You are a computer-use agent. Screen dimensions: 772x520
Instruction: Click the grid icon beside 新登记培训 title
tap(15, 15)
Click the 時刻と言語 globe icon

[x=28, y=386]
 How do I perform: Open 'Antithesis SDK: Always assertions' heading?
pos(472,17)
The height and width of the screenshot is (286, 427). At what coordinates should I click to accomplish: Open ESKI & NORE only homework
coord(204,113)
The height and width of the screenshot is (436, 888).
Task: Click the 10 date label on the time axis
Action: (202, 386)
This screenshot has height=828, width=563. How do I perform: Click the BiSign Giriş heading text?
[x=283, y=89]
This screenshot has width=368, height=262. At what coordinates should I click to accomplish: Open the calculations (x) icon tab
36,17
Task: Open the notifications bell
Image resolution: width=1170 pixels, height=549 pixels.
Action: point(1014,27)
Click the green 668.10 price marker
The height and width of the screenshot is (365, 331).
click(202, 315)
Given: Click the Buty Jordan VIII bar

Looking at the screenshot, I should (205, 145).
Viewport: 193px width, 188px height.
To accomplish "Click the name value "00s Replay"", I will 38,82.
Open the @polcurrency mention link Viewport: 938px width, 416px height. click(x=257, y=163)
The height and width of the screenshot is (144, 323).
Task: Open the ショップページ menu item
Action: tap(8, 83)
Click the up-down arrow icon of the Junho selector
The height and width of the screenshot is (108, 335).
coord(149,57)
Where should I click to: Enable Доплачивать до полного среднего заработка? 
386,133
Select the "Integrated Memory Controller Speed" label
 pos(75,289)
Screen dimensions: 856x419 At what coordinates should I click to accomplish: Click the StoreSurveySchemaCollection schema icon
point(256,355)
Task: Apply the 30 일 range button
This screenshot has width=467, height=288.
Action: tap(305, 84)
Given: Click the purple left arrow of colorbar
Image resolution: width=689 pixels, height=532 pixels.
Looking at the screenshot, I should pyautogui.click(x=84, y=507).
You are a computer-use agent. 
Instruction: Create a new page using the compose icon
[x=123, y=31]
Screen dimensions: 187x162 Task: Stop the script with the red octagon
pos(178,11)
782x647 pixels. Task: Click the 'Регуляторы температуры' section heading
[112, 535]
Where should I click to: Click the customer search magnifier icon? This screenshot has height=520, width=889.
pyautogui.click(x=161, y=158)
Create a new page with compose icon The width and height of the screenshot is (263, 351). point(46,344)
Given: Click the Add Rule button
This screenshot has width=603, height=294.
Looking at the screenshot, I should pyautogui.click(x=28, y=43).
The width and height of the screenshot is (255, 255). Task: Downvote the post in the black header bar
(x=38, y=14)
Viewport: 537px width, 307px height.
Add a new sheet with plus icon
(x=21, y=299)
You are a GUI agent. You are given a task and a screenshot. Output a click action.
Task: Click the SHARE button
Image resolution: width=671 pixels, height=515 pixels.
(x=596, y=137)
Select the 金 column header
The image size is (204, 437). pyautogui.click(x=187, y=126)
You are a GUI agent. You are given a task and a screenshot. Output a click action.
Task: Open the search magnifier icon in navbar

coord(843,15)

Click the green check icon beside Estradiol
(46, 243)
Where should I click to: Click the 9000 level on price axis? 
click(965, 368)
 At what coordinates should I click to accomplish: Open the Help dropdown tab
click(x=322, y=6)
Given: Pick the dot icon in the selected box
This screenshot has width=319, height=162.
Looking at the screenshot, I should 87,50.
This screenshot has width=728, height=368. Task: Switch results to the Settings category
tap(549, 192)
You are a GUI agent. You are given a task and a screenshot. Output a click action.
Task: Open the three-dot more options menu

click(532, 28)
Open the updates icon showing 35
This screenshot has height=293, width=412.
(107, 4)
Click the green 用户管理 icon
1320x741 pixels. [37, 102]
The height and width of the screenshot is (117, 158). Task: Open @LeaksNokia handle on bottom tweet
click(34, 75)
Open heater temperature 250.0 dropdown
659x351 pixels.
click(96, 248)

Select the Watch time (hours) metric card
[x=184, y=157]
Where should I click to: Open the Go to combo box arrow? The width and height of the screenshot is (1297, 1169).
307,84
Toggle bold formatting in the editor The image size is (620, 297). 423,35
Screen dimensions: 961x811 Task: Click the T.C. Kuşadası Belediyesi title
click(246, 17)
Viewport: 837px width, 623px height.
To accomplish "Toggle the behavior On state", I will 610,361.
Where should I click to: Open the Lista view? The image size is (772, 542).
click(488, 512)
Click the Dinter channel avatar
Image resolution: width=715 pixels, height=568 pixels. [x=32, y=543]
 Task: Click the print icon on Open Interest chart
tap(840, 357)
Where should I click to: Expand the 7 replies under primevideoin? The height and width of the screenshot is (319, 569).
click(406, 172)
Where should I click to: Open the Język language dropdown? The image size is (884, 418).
══════════
Copy the entries above exactly. Miss none of them.

Completed exercise —
You are a computer-use agent. Screen dimensions: 772x520
Instruction: Click the grid icon beside 新登记培训 title
tap(15, 15)
Click the 時刻と言語 globe icon

[x=28, y=386]
 How do I perform: Open 'Antithesis SDK: Always assertions' heading?
pos(472,17)
The height and width of the screenshot is (286, 427). At what coordinates should I click to accomplish: Open ESKI & NORE only homework
coord(204,113)
The height and width of the screenshot is (436, 888).
Task: Click the 10 date label on the time axis
Action: (202, 386)
This screenshot has height=828, width=563. How do I perform: Click the BiSign Giriş heading text?
[x=283, y=89]
This screenshot has width=368, height=262. At what coordinates should I click to accomplish: Open the calculations (x) icon tab
36,17
Task: Open the notifications bell
Image resolution: width=1170 pixels, height=549 pixels.
Action: point(1014,27)
Click the green 668.10 price marker
The height and width of the screenshot is (365, 331).
click(202, 315)
Given: Click the Buty Jordan VIII bar

Looking at the screenshot, I should (205, 145).
Viewport: 193px width, 188px height.
To accomplish "Click the name value "00s Replay"", I will 38,82.
Open the @polcurrency mention link Viewport: 938px width, 416px height. click(x=257, y=163)
The height and width of the screenshot is (144, 323).
Task: Open the ショップページ menu item
Action: tap(8, 83)
Click the up-down arrow icon of the Junho selector
The height and width of the screenshot is (108, 335).
coord(149,57)
Where should I click to: Enable Доплачивать до полного среднего заработка? 
386,133
Select the "Integrated Memory Controller Speed" label
 pos(75,289)
Screen dimensions: 856x419 At what coordinates should I click to accomplish: Click the StoreSurveySchemaCollection schema icon
point(256,355)
Task: Apply the 30 일 range button
This screenshot has width=467, height=288.
Action: tap(305, 84)
Given: Click the purple left arrow of colorbar
Image resolution: width=689 pixels, height=532 pixels.
Looking at the screenshot, I should pyautogui.click(x=84, y=507).
You are a computer-use agent. 
Instruction: Create a new page using the compose icon
[x=123, y=31]
Screen dimensions: 187x162 Task: Stop the script with the red octagon
pos(178,11)
782x647 pixels. Task: Click the 'Регуляторы температуры' section heading
[112, 535]
Where should I click to: Click the customer search magnifier icon? This screenshot has height=520, width=889.
pyautogui.click(x=161, y=158)
Create a new page with compose icon The width and height of the screenshot is (263, 351). point(46,344)
Given: Click the Add Rule button
This screenshot has width=603, height=294.
Looking at the screenshot, I should pyautogui.click(x=28, y=43).
The width and height of the screenshot is (255, 255). Task: Downvote the post in the black header bar
(x=38, y=14)
Viewport: 537px width, 307px height.
Add a new sheet with plus icon
(x=21, y=299)
You are a GUI agent. You are given a task and a screenshot. Output a click action.
Task: Click the SHARE button
Image resolution: width=671 pixels, height=515 pixels.
(x=596, y=137)
Select the 金 column header
The image size is (204, 437). pyautogui.click(x=187, y=126)
You are a GUI agent. You are given a task and a screenshot. Output a click action.
Task: Open the search magnifier icon in navbar

coord(843,15)

Click the green check icon beside Estradiol
(46, 243)
Where should I click to: Click the 9000 level on price axis? 
click(965, 368)
 At what coordinates should I click to accomplish: Open the Help dropdown tab
click(x=322, y=6)
Given: Pick the dot icon in the selected box
This screenshot has width=319, height=162.
Looking at the screenshot, I should 87,50.
This screenshot has width=728, height=368. Task: Switch results to the Settings category
tap(549, 192)
You are a GUI agent. You are given a task and a screenshot. Output a click action.
Task: Open the three-dot more options menu

click(532, 28)
Open the updates icon showing 35
This screenshot has height=293, width=412.
(107, 4)
Click the green 用户管理 icon
1320x741 pixels. [37, 102]
The height and width of the screenshot is (117, 158). Task: Open @LeaksNokia handle on bottom tweet
click(34, 75)
Open heater temperature 250.0 dropdown
659x351 pixels.
click(96, 248)

Select the Watch time (hours) metric card
[x=184, y=157]
Where should I click to: Open the Go to combo box arrow? The width and height of the screenshot is (1297, 1169).
307,84
Toggle bold formatting in the editor The image size is (620, 297). 423,35
Screen dimensions: 961x811 Task: Click the T.C. Kuşadası Belediyesi title
click(246, 17)
Viewport: 837px width, 623px height.
To accomplish "Toggle the behavior On state", I will 610,361.
Where should I click to: Open the Lista view? The image size is (772, 542).
click(488, 512)
Click the Dinter channel avatar
Image resolution: width=715 pixels, height=568 pixels. [x=32, y=543]
 Task: Click the print icon on Open Interest chart
tap(840, 357)
Where should I click to: Expand the 7 replies under primevideoin? The height and width of the screenshot is (319, 569).
click(406, 172)
Where should I click to: Open the Język language dropdown? The image size is (884, 418).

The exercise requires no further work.